**EXERCISE INSTRUCTIONS**
Report how many lines below contain the word "Open". Reply with the number only.

**EXERCISE MATERIALS**
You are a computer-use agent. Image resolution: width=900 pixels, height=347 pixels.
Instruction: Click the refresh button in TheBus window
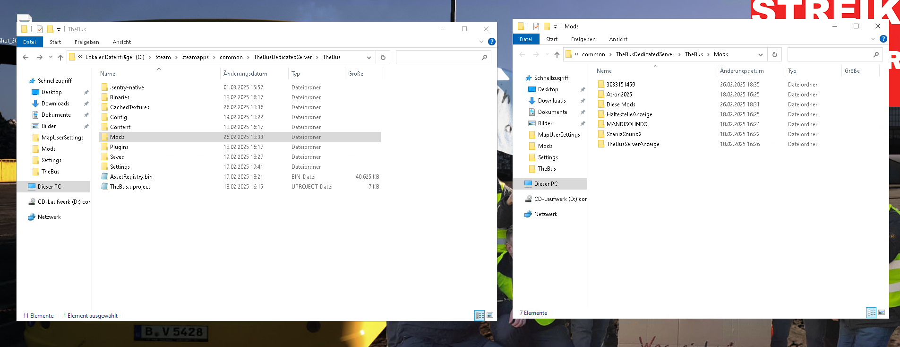pyautogui.click(x=383, y=58)
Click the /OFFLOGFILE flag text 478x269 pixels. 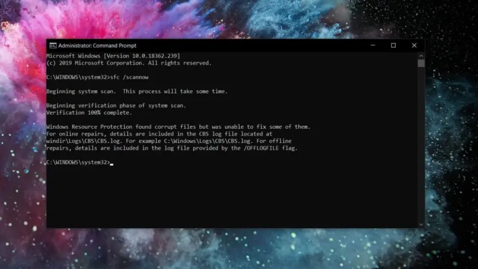pyautogui.click(x=261, y=148)
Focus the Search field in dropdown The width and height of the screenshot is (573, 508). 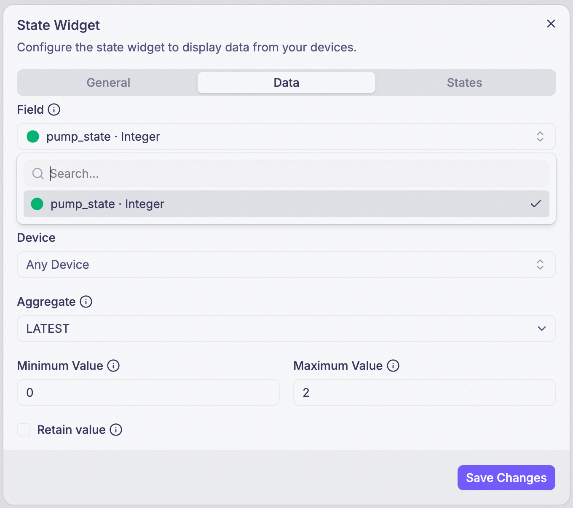[x=287, y=174]
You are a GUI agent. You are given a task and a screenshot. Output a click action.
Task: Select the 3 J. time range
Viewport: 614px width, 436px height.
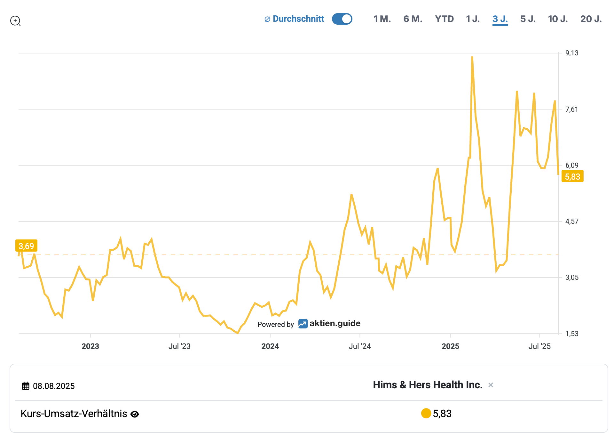(x=500, y=19)
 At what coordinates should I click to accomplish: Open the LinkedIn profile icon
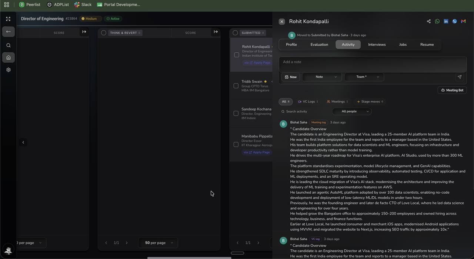(x=446, y=22)
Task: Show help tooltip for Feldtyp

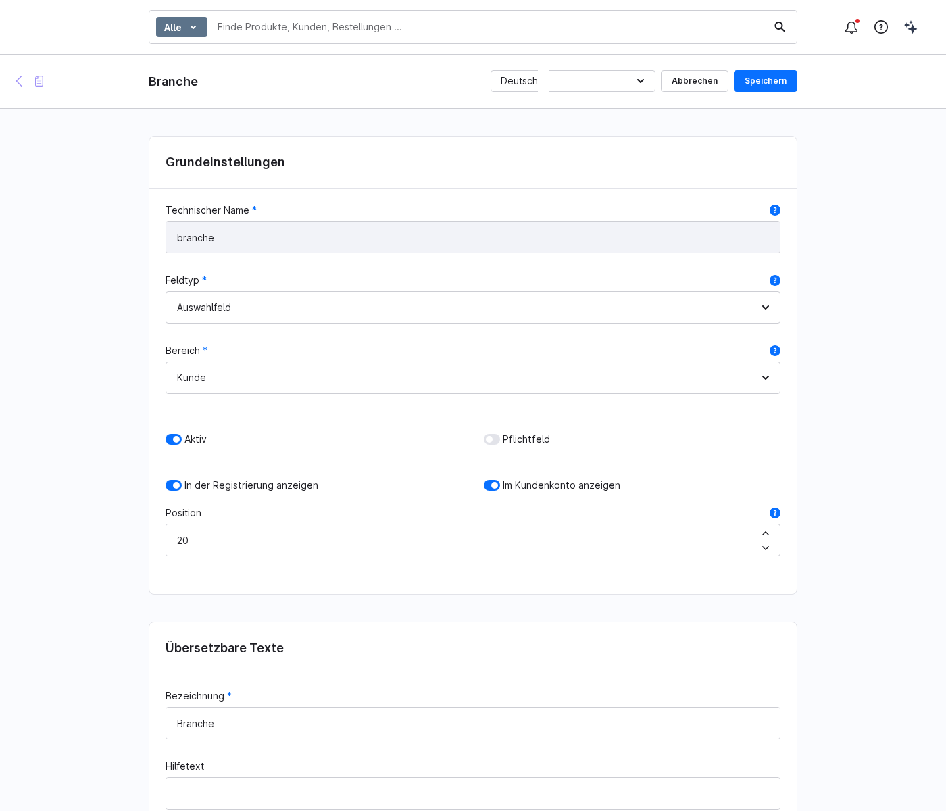Action: click(x=775, y=280)
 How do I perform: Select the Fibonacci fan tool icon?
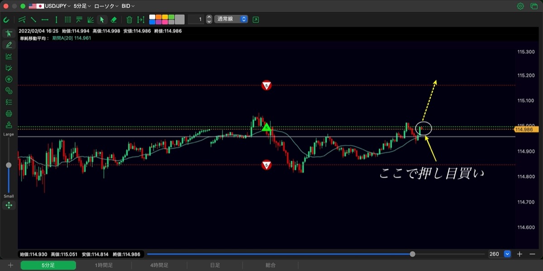pos(91,19)
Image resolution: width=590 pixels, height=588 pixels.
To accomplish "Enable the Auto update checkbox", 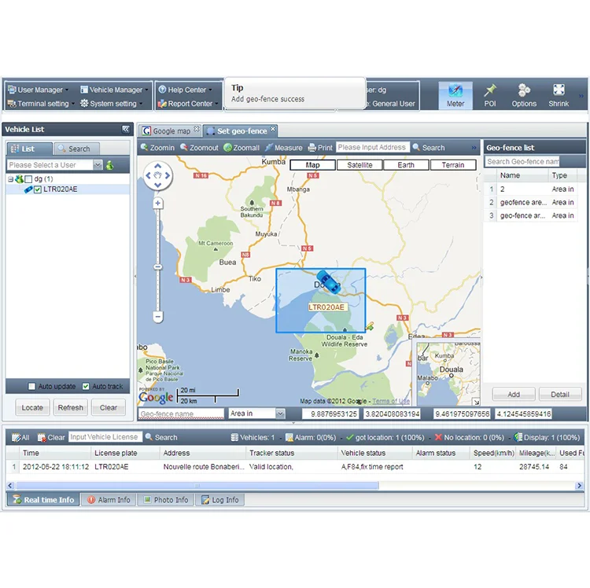I will click(x=32, y=387).
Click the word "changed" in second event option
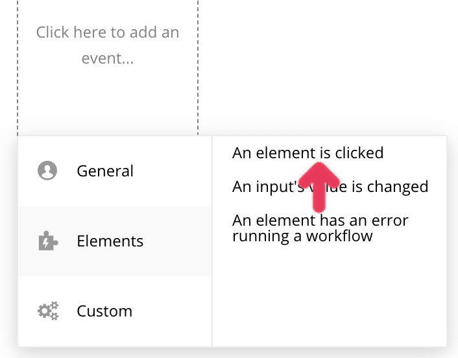Image resolution: width=458 pixels, height=358 pixels. pos(398,187)

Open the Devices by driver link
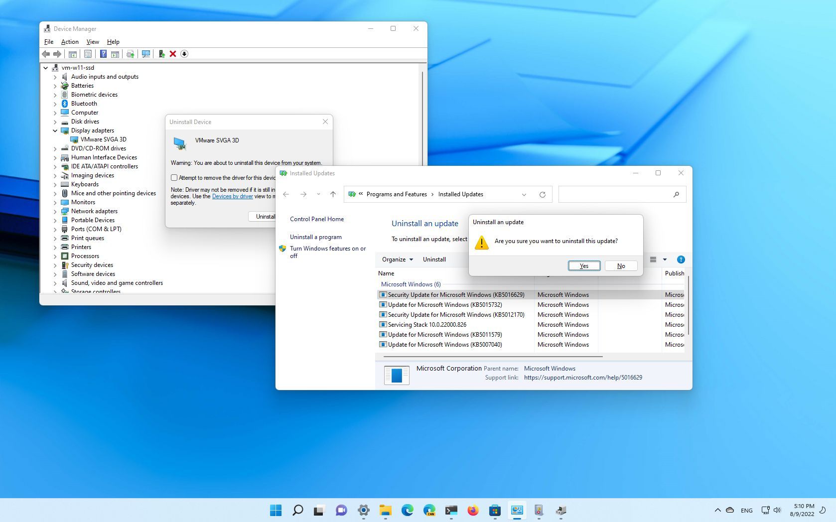pyautogui.click(x=233, y=196)
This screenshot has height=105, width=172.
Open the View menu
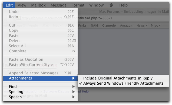click(x=22, y=5)
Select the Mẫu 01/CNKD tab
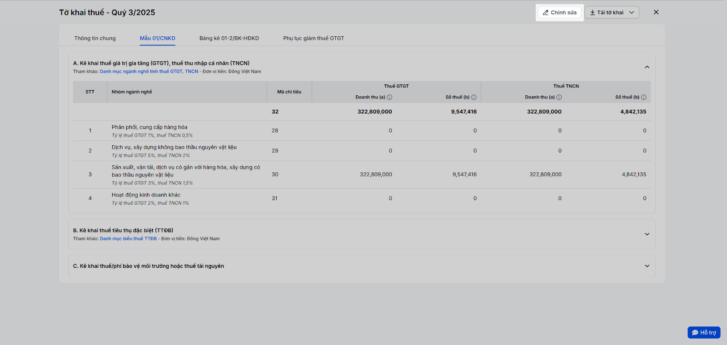 click(157, 38)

**ANSWER FOR THIS EXERCISE**
3